The Advantages of VAT
The VAT system gains more support as time passes. Supporters of the "Value Added Tax" claim that the pervasiveness of tax evasion in the United States would effectively stop if it switched to VAT. They also claim that a VAT is more fair to all levels of consumers.

VAT is a tax system found in European countries which adds a charge to every step of the sale process until a product or service reaches the retail stage.

Prevents "Double Charging"
The traditional sales tax system used in the United States allows the states to charge a sales tax and the local/county to charge a sales tax; an effective double charge. The VAT tax system prevents this by having a flat rate and charging only when a value is added to the product. For example, with a 20 percent VAT tax, when a logger sells $1,000 worth of wood he pays $200 in tax minus the VAT he paid on his tools. The next person in the chain, says a carpenter, makes desks and sells them for $3,000. The carpenter would pay $400 in tax because the logger already paid $200.

Reduces Cost of Evasion
In a normal sales tax system based on a percentage of the final sale, the government takes a 100 percent hit when someone avoids the sales tax. In a VAT system, avoiding the tax at any one stage does not completely avoid the tax. Not only does this give people less incentive to evade taxes, governments who use this method see a greater amount of income than from a normal sales tax.

More Transparent and Neutral
A VAT that requires the seller to put the amount of VAT already paid on the sale of receipt increases transparency. This helps tax authorities track how much VAT has been paid, and whether a business is trying to evade the tax. Because this acts like a corporate tax a VAT is much better at preventing the use of complex accounting practices to avoid paying business taxes. Since the tax is the same at all stages, it is very hard to lobby against any inherent bias in the rate.

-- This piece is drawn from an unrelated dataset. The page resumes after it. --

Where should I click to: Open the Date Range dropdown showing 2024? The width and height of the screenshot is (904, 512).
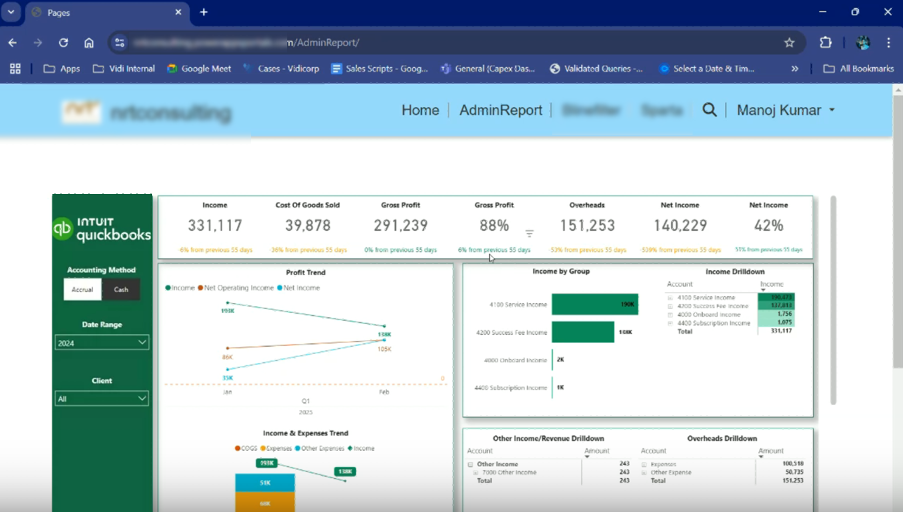pos(102,343)
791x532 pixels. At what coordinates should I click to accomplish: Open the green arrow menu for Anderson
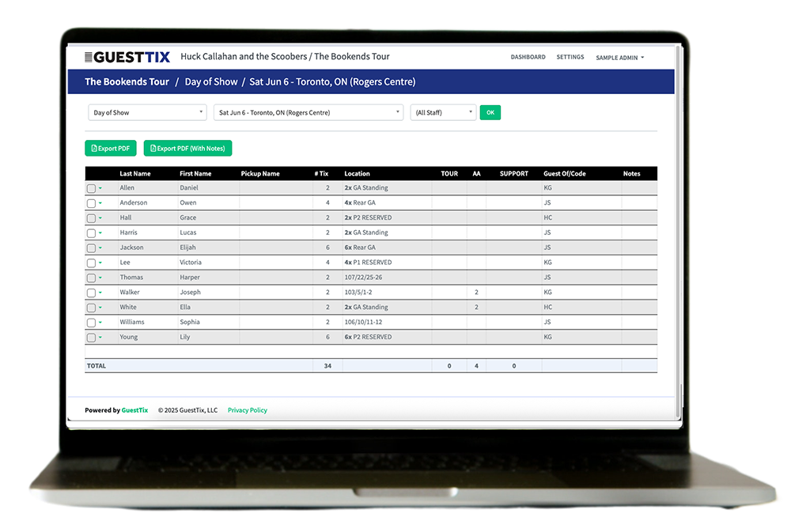[100, 204]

The main downside to the VAT system is the increase in the amount of accounting a business needs to perform. This can especially hurt developing countries and small business. Developing countries may not have enough people with knowledge of accounting principles to help business keep track of the tax. Small businesses may not be able to afford to devote resources and time to cross checking where VAT is coming from.

• • • • • There seems to be a lot of confusion among the public, as well as officials and analysts on the mechanism and impact of VAT. The government has yet to finalize the rates for the proposed VAT. Under the IMF program, Pakistan is also required to increase the power tariff by April 1, but that deadline has passed. The government had already raised electricity charges by more than 16 per cent since October, but the IMF is seeking a further hike. There is very little chance that Pakistan will be able to meet the July 1 deadline for VAT to be fully in place, though gradual implementation as soon as possible may strengthen its case for future installments of the loan.